Cancer; Biomarker; Chromosome 6 open reading frame 106; Gene expression

2. Introduction

Cancer is a disease that occurs as a result of uncontrolled proliferation and invasion of cells in various sites of the body. The leading cause of cancer is mutations in genes responsible for apoptosis, cell growth, and division, and DNA repair [1]. Genetic changes that contribute to carcinogenesis can be inherited or acquired in genes that play a role in cell-cell adhesion and cell cycle regulation [2]. According to the Global Cancer Observatory, the estimated mortality of cancer in 2018 was 9.5 million, with approximately 25% of deaths caused by breast and lung cancer [3]. There are several reasons for this high lethality of cancer, including malnutrition as the tumor progresses and inhibition of organ function [4]. Inhibition of organ function occurs after the invasion of cancers cell in the stable tissues of the organ and as angiogenesis occurs with cancer cells consuming more nutrients from the body to survive [4]. One of the main dangers of cancer is its metastatic potential, and it can spread fast making it much harder to be therapeutically controlled and targeted [4].
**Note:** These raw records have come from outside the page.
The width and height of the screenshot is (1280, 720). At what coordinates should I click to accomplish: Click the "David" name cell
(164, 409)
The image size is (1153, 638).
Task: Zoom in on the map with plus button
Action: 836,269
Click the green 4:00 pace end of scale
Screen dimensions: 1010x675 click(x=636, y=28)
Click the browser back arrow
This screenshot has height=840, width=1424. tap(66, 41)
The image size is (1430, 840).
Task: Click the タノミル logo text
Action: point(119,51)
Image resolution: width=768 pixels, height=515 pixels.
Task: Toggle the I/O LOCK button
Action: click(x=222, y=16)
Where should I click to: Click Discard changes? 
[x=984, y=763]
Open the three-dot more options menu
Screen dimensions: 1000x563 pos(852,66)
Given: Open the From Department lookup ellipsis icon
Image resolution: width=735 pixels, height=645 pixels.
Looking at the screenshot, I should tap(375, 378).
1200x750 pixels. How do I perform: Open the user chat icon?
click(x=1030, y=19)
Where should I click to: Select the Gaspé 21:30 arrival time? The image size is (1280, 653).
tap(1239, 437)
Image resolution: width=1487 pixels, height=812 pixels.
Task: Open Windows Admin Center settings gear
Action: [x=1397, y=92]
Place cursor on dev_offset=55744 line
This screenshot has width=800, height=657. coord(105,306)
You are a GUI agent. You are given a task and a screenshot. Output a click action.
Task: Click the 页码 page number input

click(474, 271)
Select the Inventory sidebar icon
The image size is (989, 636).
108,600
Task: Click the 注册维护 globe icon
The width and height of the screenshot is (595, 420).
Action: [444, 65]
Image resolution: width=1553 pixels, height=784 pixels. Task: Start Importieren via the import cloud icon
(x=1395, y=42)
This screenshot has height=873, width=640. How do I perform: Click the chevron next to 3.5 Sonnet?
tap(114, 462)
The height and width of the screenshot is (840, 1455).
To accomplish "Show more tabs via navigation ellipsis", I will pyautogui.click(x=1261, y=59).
Current solutions to cure cancer vary based on the type of cancer and its speed (rate to invasion). Generally, patients are administered to a combination of therapy and surgery, chemotherapy, and radiotherapy. Some cancers, such as breast cancer, specifically Human epidermal growth factor receptor 2 (HER2) positive breast cancer can be targeted and treated based on the expression of specific genes or pathways in the cancer cell which decreases the side effects of chemotherapy [5]. The danger of chemotherapy remains a challenge since the drug will be affecting all types of cells including the healthy ones, but in cancers with specific receptors, the target can be narrowed reducing the side effects [6]. Another type of breast cancer is triple-negative breast cancer, which lacks expression of any known cellular markers that can be targeted therapeutically, this makes it much harder to be treated without harming healthy tissues [7]. Another challenge of cancer is an early diagnosis of the malignant tissue, which allows the tumor to be removed as early as possible before metastasis occurs [8].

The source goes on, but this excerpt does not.